I reasoned that the darker the chocolate, the less I’d have to use to get the chocolate flavor in the pie, without adding an overwhelming hit of sweetness to an already sweet pie and without sacrificing the overall texture and mouthfeel of the pecan pie.
Next, I thought about how the amount of salt in my pecan pie is the key to cutting that sweetness and making more of a salted caramel flavor profile, and how there are a lot of chocolate candies out there that feature a sprinkle of sea salt. I decided to add a dusting of sea salt to the pie before serving.
And finally, I thought about the Winner’s Circle pies that I have had, which include bourbon as a flavoring, either with or without vanilla. Since my pie includes vanilla, I decided to include bourbon in addition to vanilla in hopes that it would further cut some of the “cloy” factor.
Every recipe for chocolate-pecan pie/Winner’s Circle pie I have found calls for 1 cup of chocolate and 1 cup of pecans. I cut back to the equivalent of 1/3 cup of chocolate for one test pie and to about 1/5 cup for the other one:


Next, and critically, I think, I topped the pies with real whipped cream and added a hit of vanilla and a hit of bourbon in addition to just a hint of sugar. Please, please, please don’t use the stuff that squirts out of a can–it’s just nothing short of gross. It deflates almost immediately upon hitting the air and is so, so sweet, it’s like main-lining soupy canned frosting. Whipping up real cream takes minutes and tastes…heavenly–and it will make such a difference to any nut-based pie like pecan because the cool, rich, basically unsweetened, real whipped cream will act as a counterpoint to the sweet richness of the pie.
So I made the test pies and they were lovely:

And Mr.

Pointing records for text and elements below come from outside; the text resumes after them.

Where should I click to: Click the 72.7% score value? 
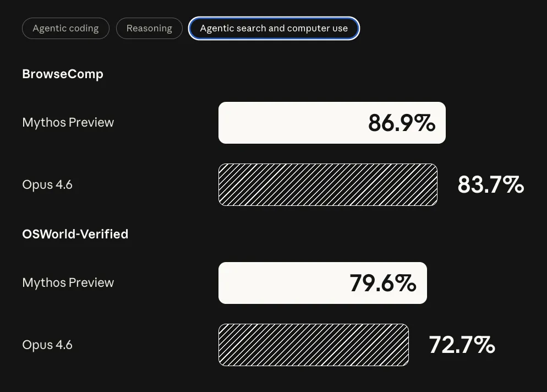tap(462, 345)
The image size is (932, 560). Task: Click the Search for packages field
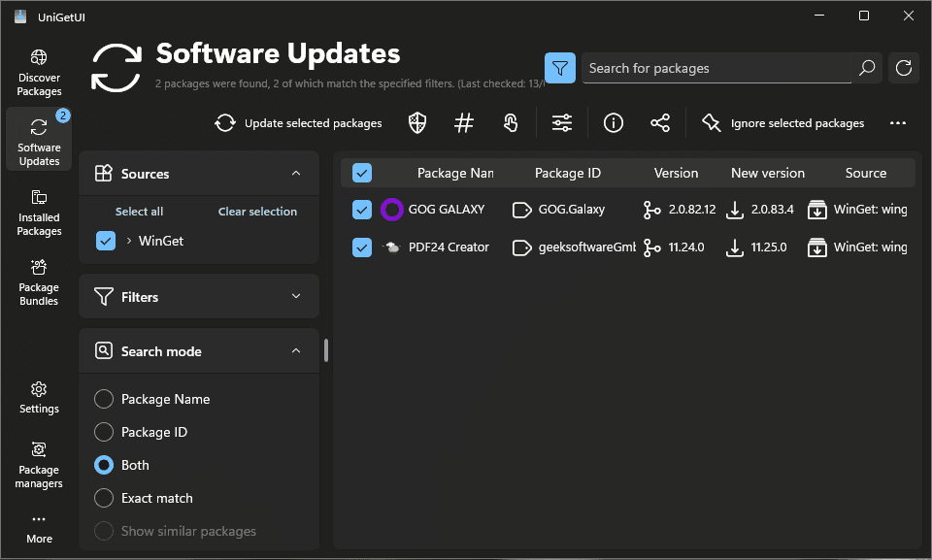tap(716, 68)
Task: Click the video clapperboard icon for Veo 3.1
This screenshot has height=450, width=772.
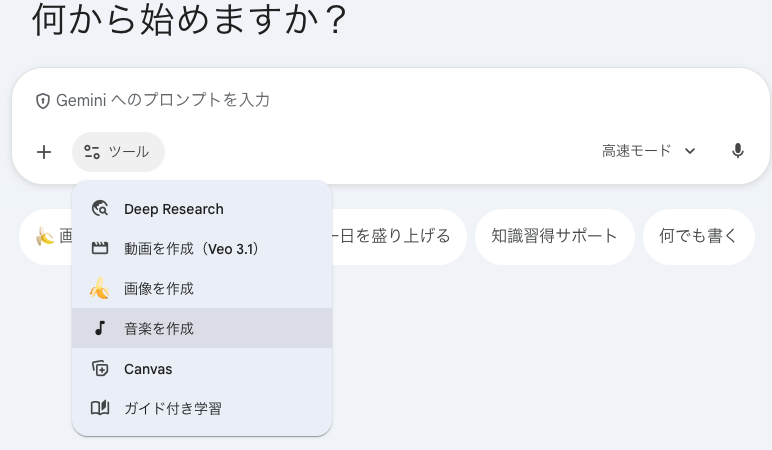Action: 99,248
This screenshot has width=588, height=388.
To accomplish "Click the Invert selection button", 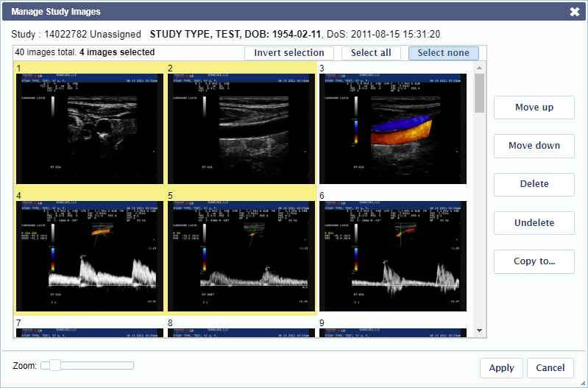I will click(289, 53).
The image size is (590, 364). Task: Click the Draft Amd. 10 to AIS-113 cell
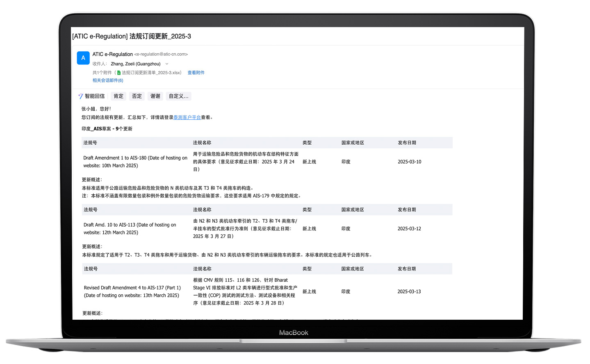click(x=130, y=228)
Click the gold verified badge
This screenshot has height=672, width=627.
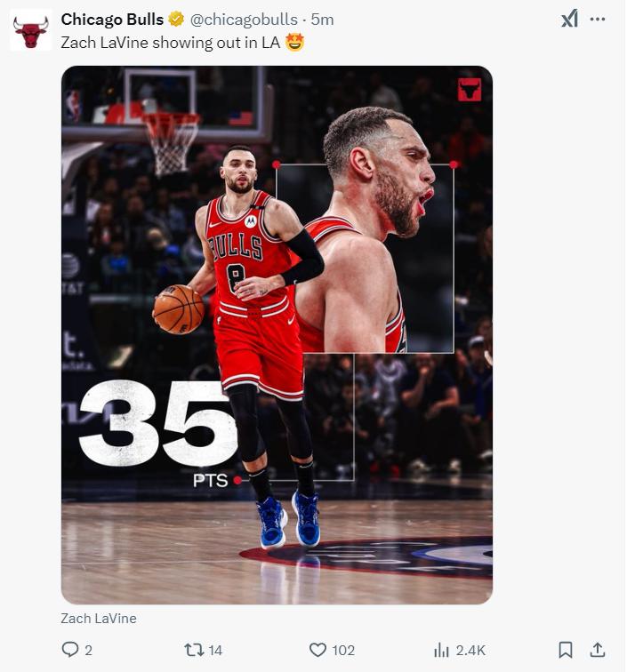tap(177, 20)
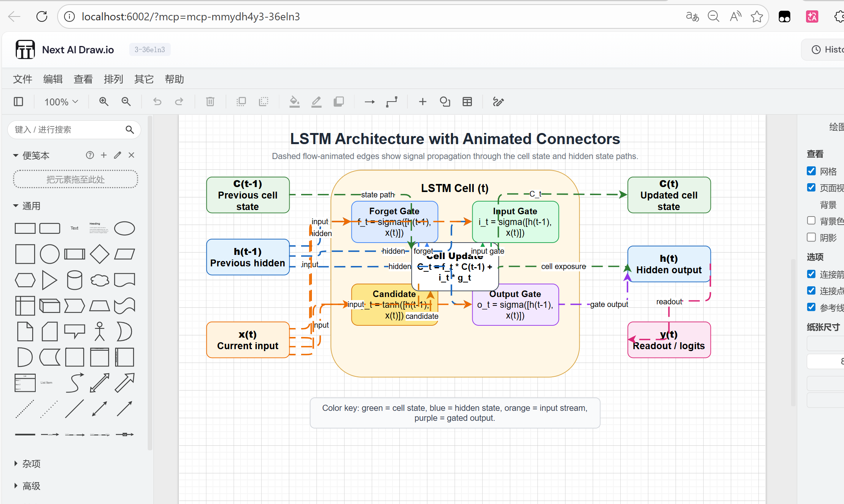Enable the 背景色 checkbox
This screenshot has height=504, width=844.
coord(811,220)
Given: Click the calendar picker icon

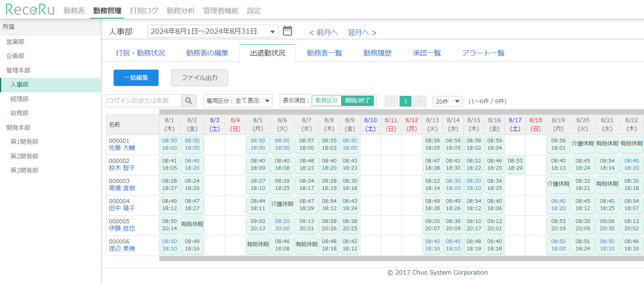Looking at the screenshot, I should point(287,31).
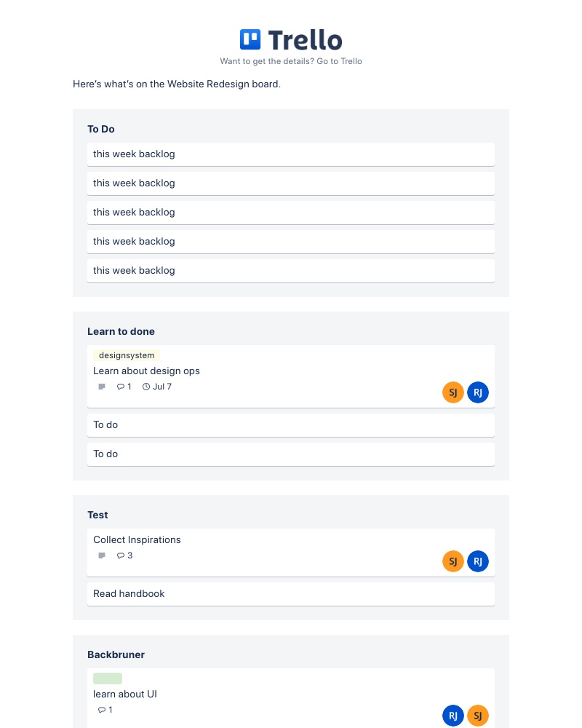Open the Collect Inspirations card
This screenshot has width=582, height=728.
pos(137,539)
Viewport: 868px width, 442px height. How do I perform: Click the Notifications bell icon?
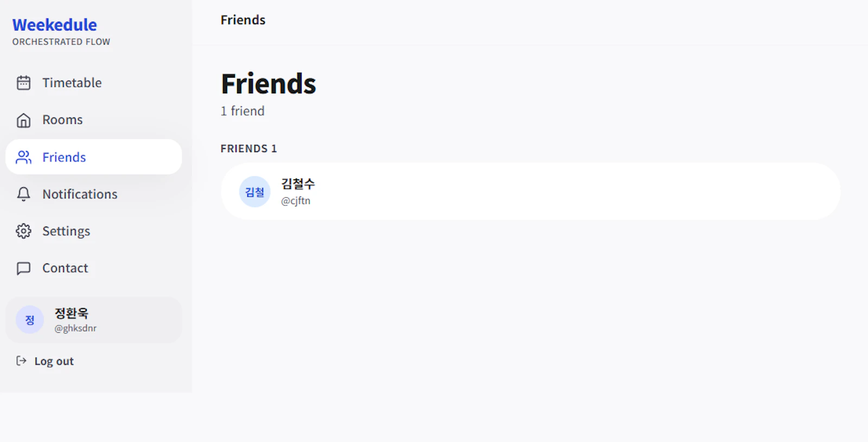tap(23, 194)
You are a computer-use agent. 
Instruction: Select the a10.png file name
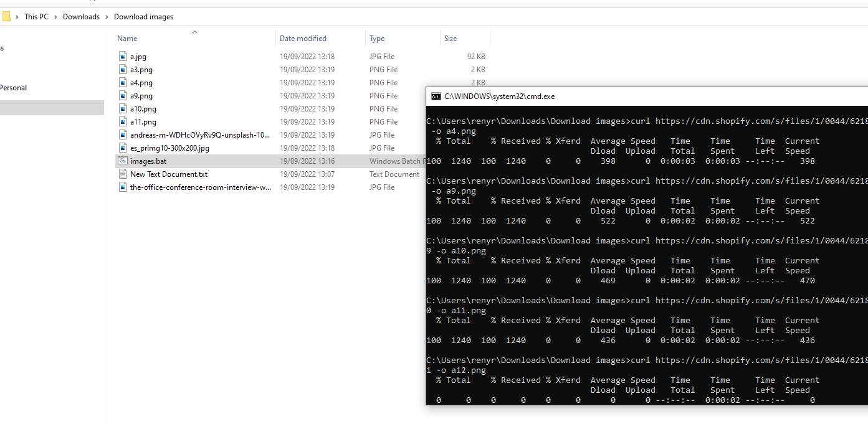[x=143, y=109]
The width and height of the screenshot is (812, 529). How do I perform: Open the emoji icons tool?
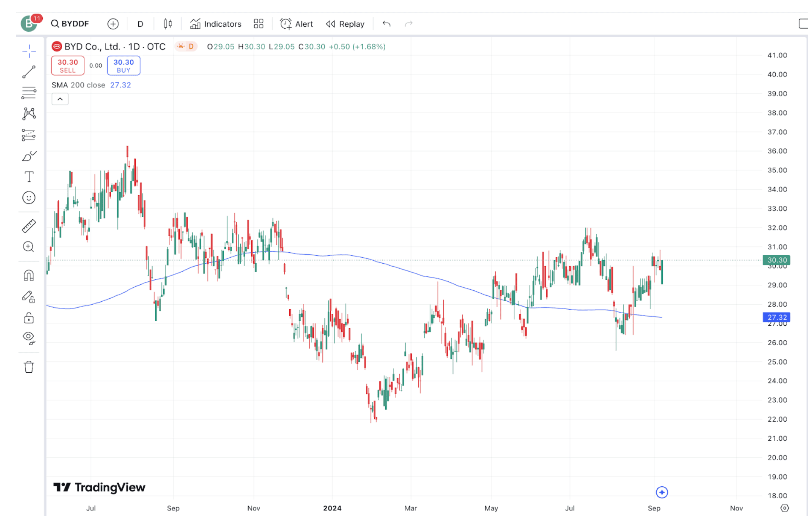click(x=29, y=198)
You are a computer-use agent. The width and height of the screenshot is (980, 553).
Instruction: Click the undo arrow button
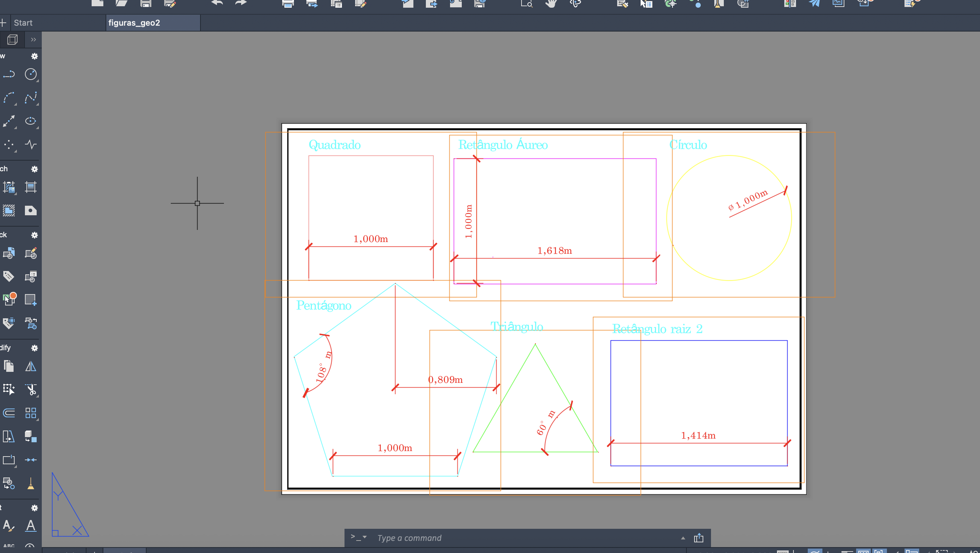click(217, 3)
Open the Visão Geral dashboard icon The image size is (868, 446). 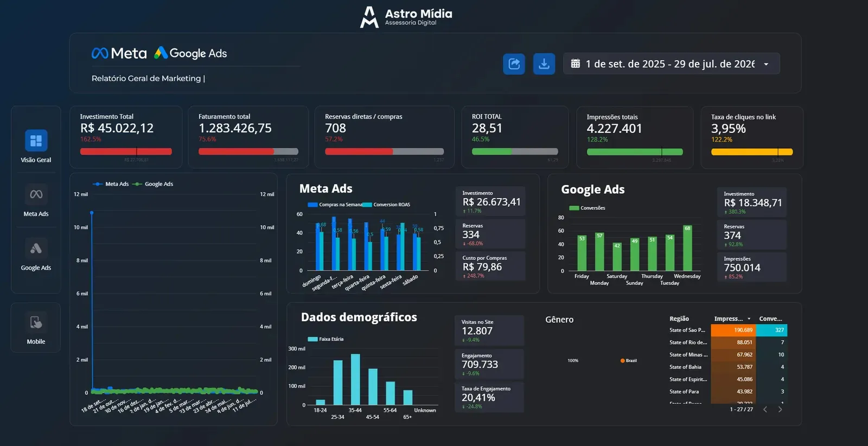[36, 141]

Soup and I tasted them:

Everything I did to cut having the chocolate overwhelm the pecan pie flavors helped: dark chocolate gave a hit of chocolate, even in the pie with very little chocolate; dramatically decreasing the amount of chocolate pretty much took care of the gooshy clot of chocolate texture; and the sprinkle of sea salt over top of the pie and hit of bourbon, as well as the real whipped cream, helped to cut the “cloy-factor.” The pie with the least amount of dark chocolate chips was by far and away the pie we preferred.
But…
None of those fixes helped enough. I was still left with the overwhelming taste of chocolate in my mouth. The saving grace of the lightly-chocolated pie was that I still was able to get some mouthfuls of the pie that were only pecan pie, and at that point, what’s the point?
I am publishing the recipe for chocolate-pecan pie with only 1/5 of a cup of chocolate in it as a concession to those who prefer this pie.
But folks–a pecan pie should be just that: a pecan pie. If you want a chocolate pie, make a chocolate pie. The two do not belong together in one pie–they just don’t.